Oxygen Records Fahey is a singer-songwriter from the old school, down to the strummed guitar and the harmonica in a brace around his neck. “Astral Skyline,” his debut release, is a mellow, low-keyed EP (the title might be cosmic in intent, but one would prefer to take it as a tongue-in-cheek play on the titles of Van Morrison’s moody “Astral Weeks” and Bob Dylan’s mellow “Nashville Skyline.”)

The tone throughout its six songs is wistful as wistful can be--we’re talking Jackson Browne-like buckets of gentle ruefulness. Like the Buck Owens of “Together Again,” the country-influenced Fahey sounds steeped in sadness even when he sings, in “Fallin’,” about finding a true, sustaining love.

While “Astral Skyline” will be just the thing for those who’d like a warm, sweetly melancholic soak, it doesn’t get soppy or overly sentimental. Fahey is careful not to overplay his emotions, keeping his pleasant, homespun voice (which can sound at times like a less crusty John Prine or a less ragged Jules Shear) keyed to a pitch of dignified restraint that rises only momentarily to full-on pleading.

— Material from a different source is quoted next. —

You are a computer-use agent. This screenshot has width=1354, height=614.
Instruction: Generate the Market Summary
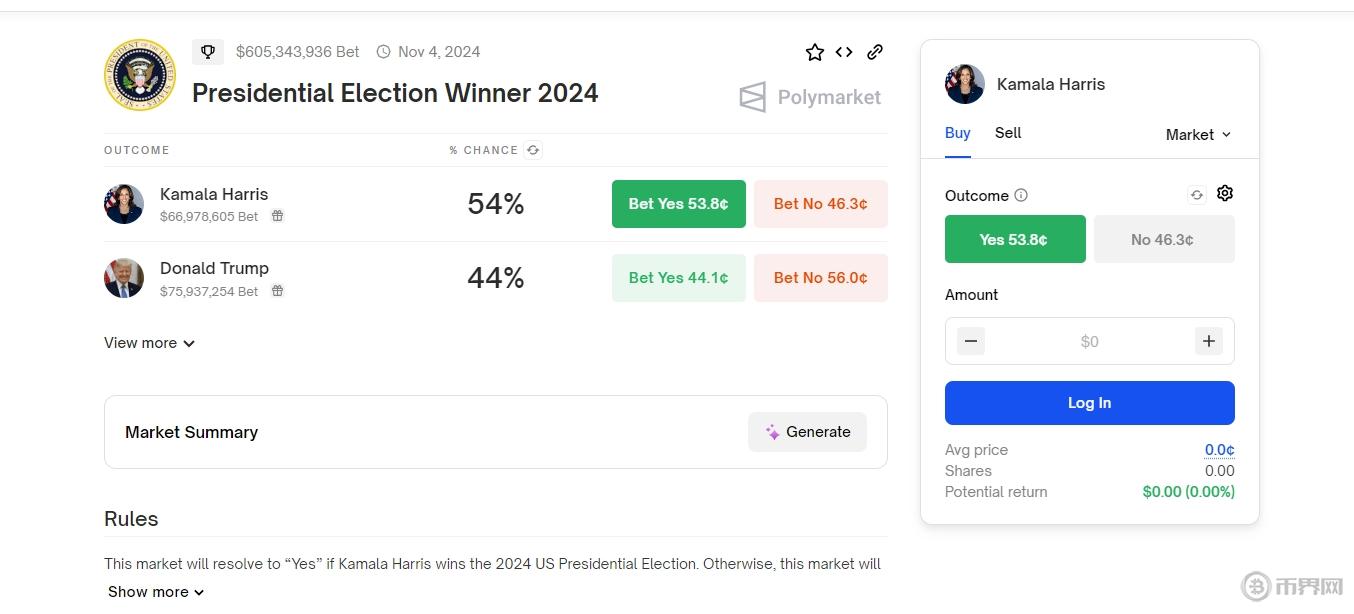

He has enough faith in his simple, direct and tuneful songwriting not to strain for effect. It’s a faith well-placed.

Fahey’s co-producer, Joe Simon, does a fine job of paralleling the singer’s own approach by giving the music warm, rippling textures without letting things get saccharine or overstuffed.

A veteran musician on the local scene who has always impressed with his roots-steeped keyboards playing, Simon makes like a poor man’s Benmont Tench as he applies a delicate Hammond organ whir.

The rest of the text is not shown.